## [Activity]
Starting with the line that contains "Task: Select the Google Sheets app name", copy each line exactly through the end of the listing, and omit all pictures.

--- START ---

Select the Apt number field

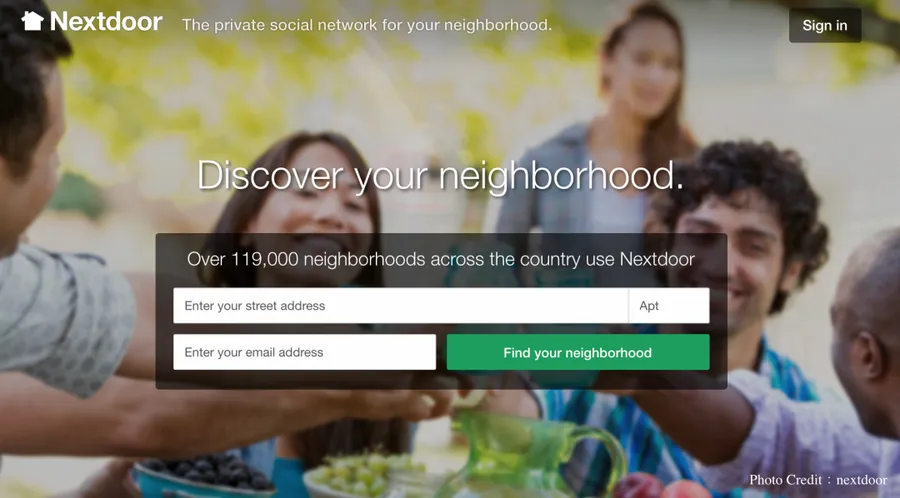pyautogui.click(x=669, y=306)
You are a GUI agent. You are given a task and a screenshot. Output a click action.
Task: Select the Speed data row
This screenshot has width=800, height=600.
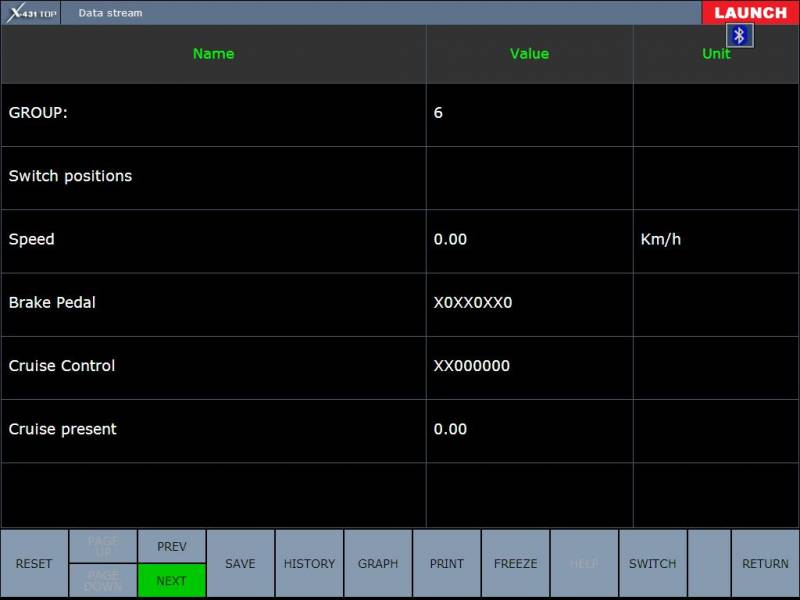tap(213, 240)
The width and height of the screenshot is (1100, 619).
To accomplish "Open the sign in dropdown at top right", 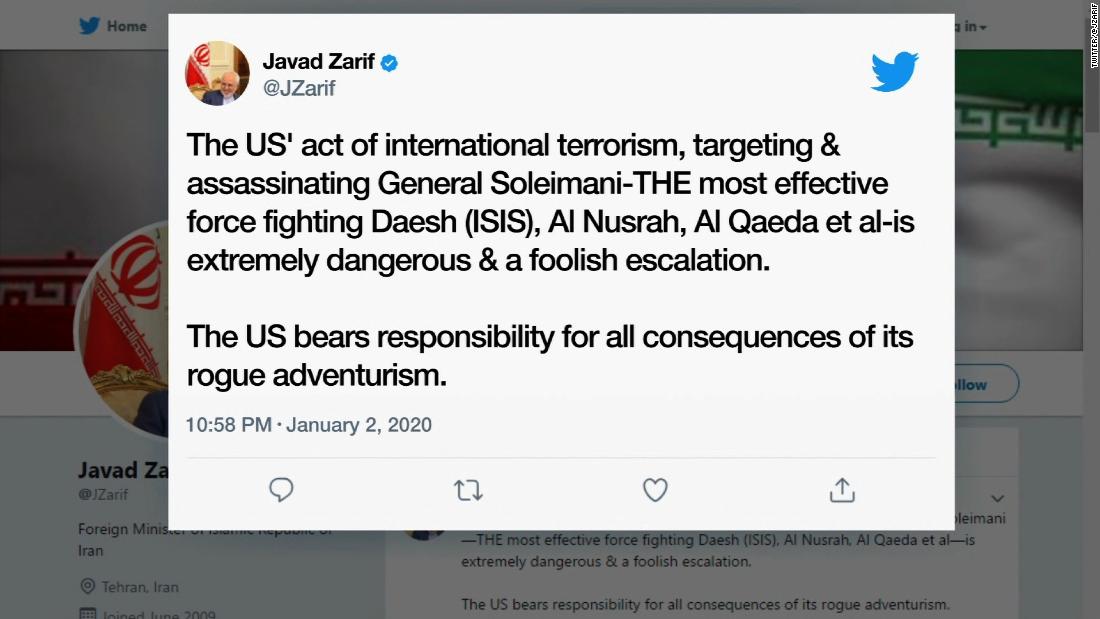I will pyautogui.click(x=972, y=26).
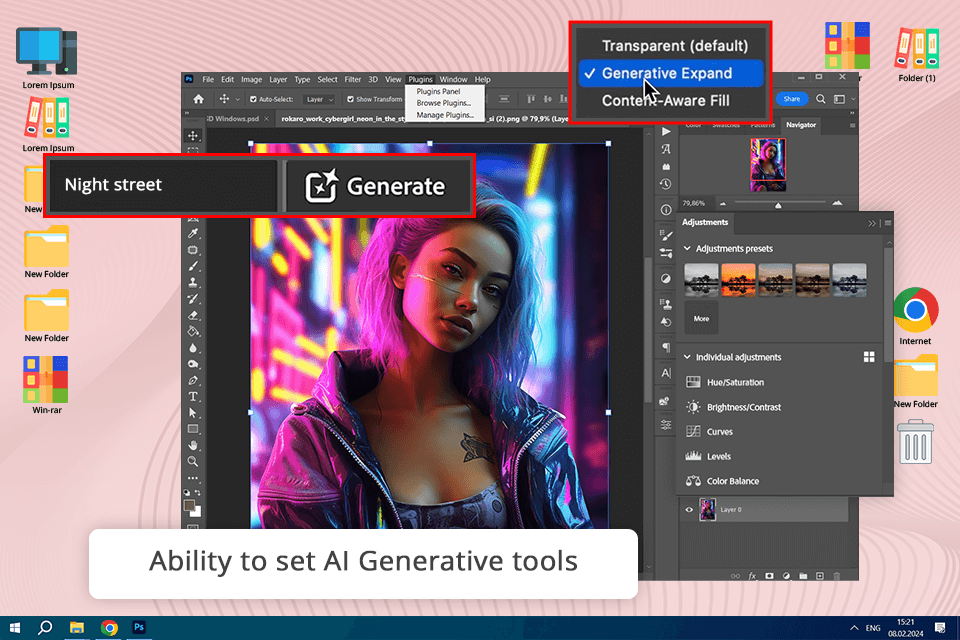
Task: Click the Generate button
Action: [x=375, y=185]
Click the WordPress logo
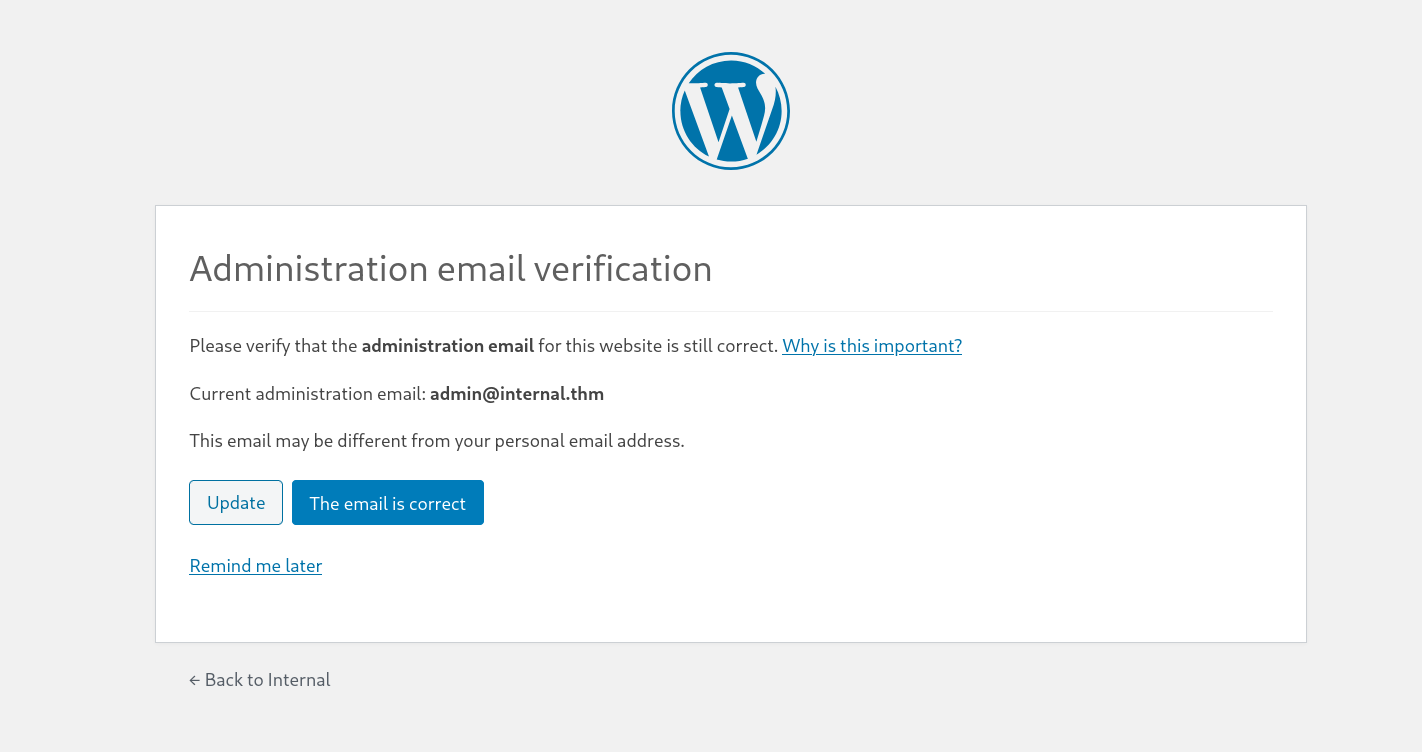Image resolution: width=1422 pixels, height=752 pixels. tap(731, 111)
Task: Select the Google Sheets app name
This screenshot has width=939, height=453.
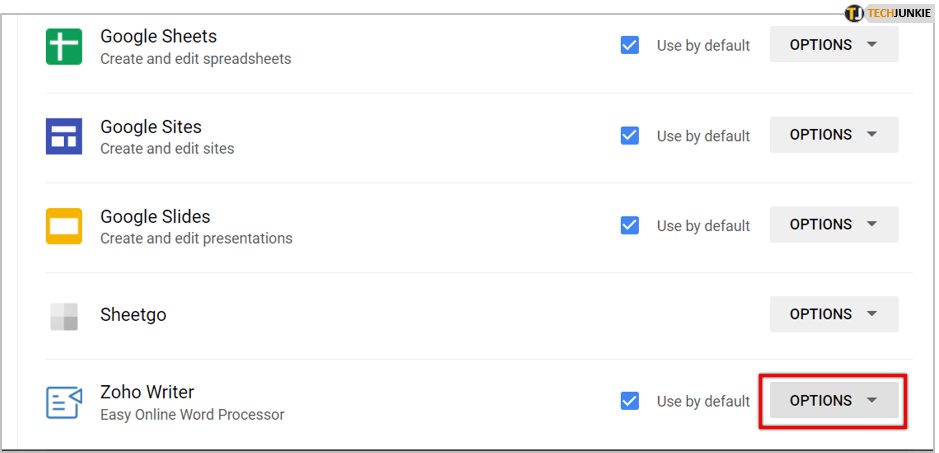Action: coord(158,36)
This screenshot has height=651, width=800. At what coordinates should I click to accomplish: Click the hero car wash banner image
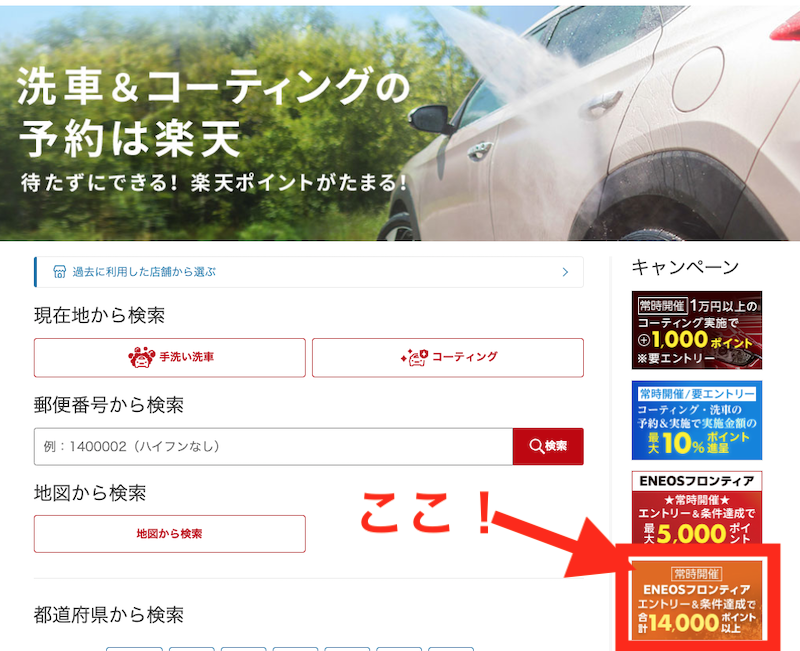point(400,122)
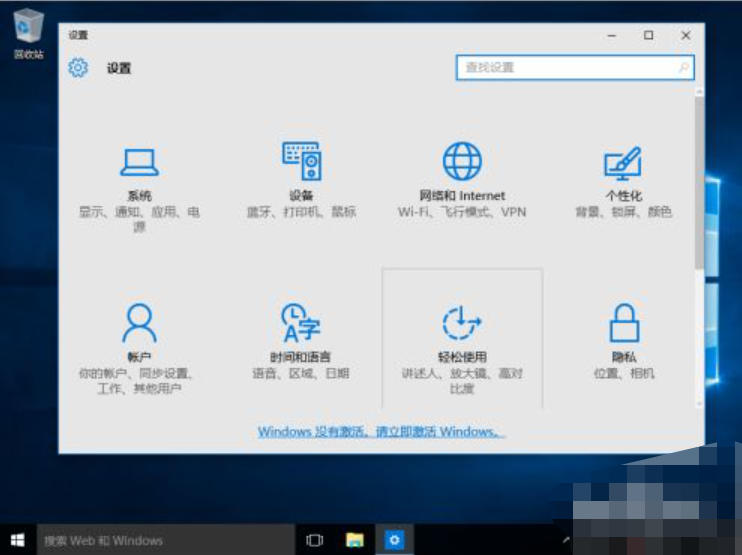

--- END ---

## [Result of the task]
Task: Select the Google Sheets app name
This screenshot has width=939, height=453.
Action: coord(158,36)
This screenshot has height=651, width=800. At what coordinates should I click to accomplish: Click the hero car wash banner image
point(400,122)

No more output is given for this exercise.